Lew provided a perfect illustration, noting how Obama supports community block grants because they enable the sort of community organizing the president pursued prior to being elected to public office.

Despite that background, Lew said, Obama is proposing a whopping total of $775 million in spending cuts as part of his 2012 federal budget proposal. Yes, you read that right, $775 million. That is the second wink because the deficit for 2011 was $1.5 trillion in a budget of nearly $4 trillion.

That is the Washington wink-wink in action — talk a great game on the looming fiscal disaster, but then propose only the smallest possible cuts and do absolutely nothing about the entitlements Social Security, Medicare and Medicaid that are bankrupting the nation.

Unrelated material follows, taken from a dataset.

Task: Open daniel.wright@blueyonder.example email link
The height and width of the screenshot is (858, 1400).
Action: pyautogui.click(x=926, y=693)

Sometimes the best way to illustrate the Washington wink-wink on spending is via charts. Blogger Doug Ross has done a superb job of putting the Obama-Lew spending cuts in visual context with the chart that accompanies this column.

It appears there are only two colors, red for the 2011 deficit and blue for the 2011 spending that was paid for through tax and other federal revenue. But trust me, there is a third color on that chart, green, for the $775 million in spending cuts. It is tiny.

Elections are the way we demand our money back from politicians who think we do not see through their Washington wink-winks.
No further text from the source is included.